• _DOCUMENT TEXT_
==============================
One example that seems to fit your request is an IEEE floating point type. In particular, a NaN doesn't compare as equivalent to anything else (nor even to itself) unless you take special steps to detect that it's a NaN, and always call that equivalent.
Likewise for hashing. If memory serves, any floating point number with all bits of the significand set to 0 is treated as having the value 0.0, regardless of what the bits in the exponent are set to. I could be remembering that a bit wrong, but the idea is the same in any case -- the right bit pattern in one part of the number means that it has the value 0.0, regardless of the bits in the rest. Unless your hash function takes this into account, it will produce different hash values for numbers that really compare precisely equal.
As you probably know, comparison-based sorting takes at least O(n log n) time (more formally you would say it is Omega(n log n)). If you know that there are fewer than log2(n) equivalence classes, then partitioning is faster, since you only need to check equivalence with a single member of each equivalence class to determine which part in the partition you should assign a given element to.
I.e. your algorithm could be like this:
For each x in our input set X:
For each equivalence class Y seen so far:
Choose any member y of Y.
If x is equivalent to y:
Add x to Y.
Resume the outer loop with the next x in X.
==============================
• _DATA SEGMENT_
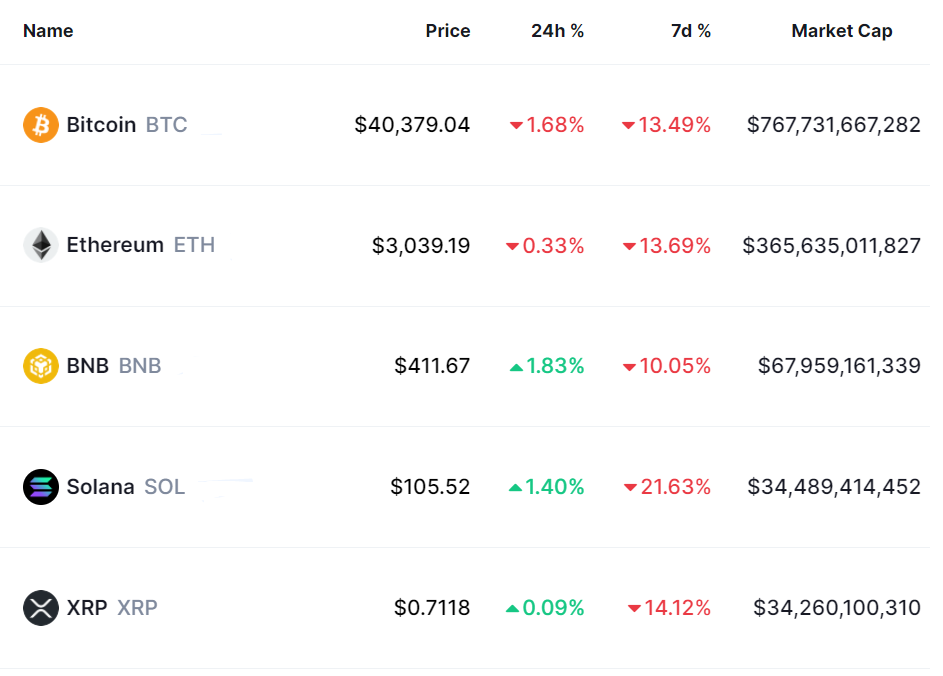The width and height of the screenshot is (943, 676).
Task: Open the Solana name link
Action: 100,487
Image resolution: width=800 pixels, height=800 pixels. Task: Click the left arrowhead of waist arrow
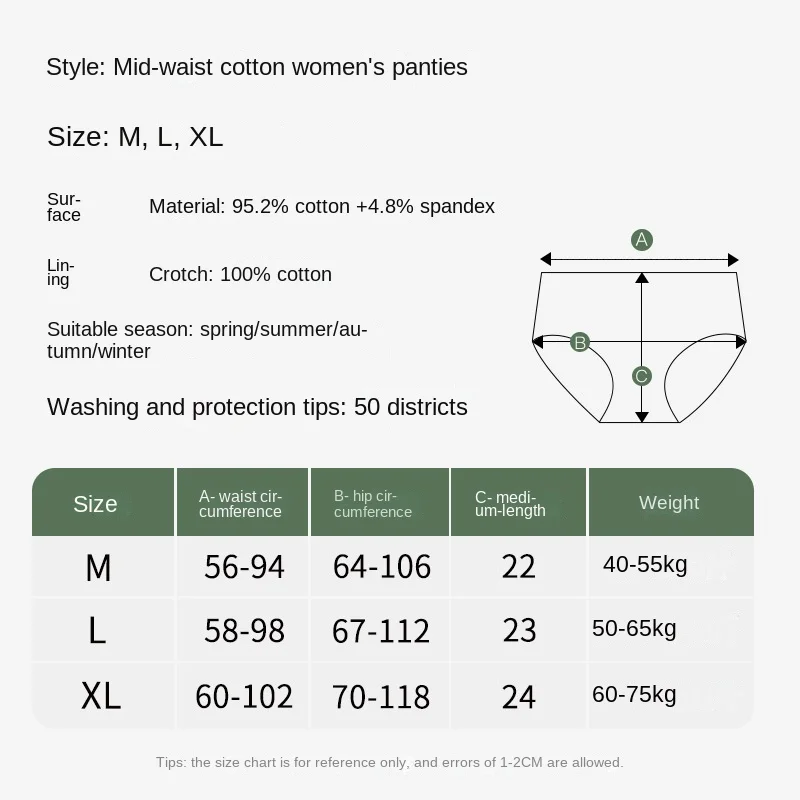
==============================
• _SHORT EXERCISE_
Please extract the stretch from "As you probably" through "Add x to Y." from the post on equivalence and hashing, word for word. The data comes from a separate source.

• _THE REPLY_
As you probably know, comparison-based sorting takes at least O(n log n) time (more formally you would say it is Omega(n log n)). If you know that there are fewer than log2(n) equivalence classes, then partitioning is faster, since you only need to check equivalence with a single member of each equivalence class to determine which part in the partition you should assign a given element to.
I.e. your algorithm could be like this:
For each x in our input set X:
For each equivalence class Y seen so far:
Choose any member y of Y.
If x is equivalent to y:
Add x to Y.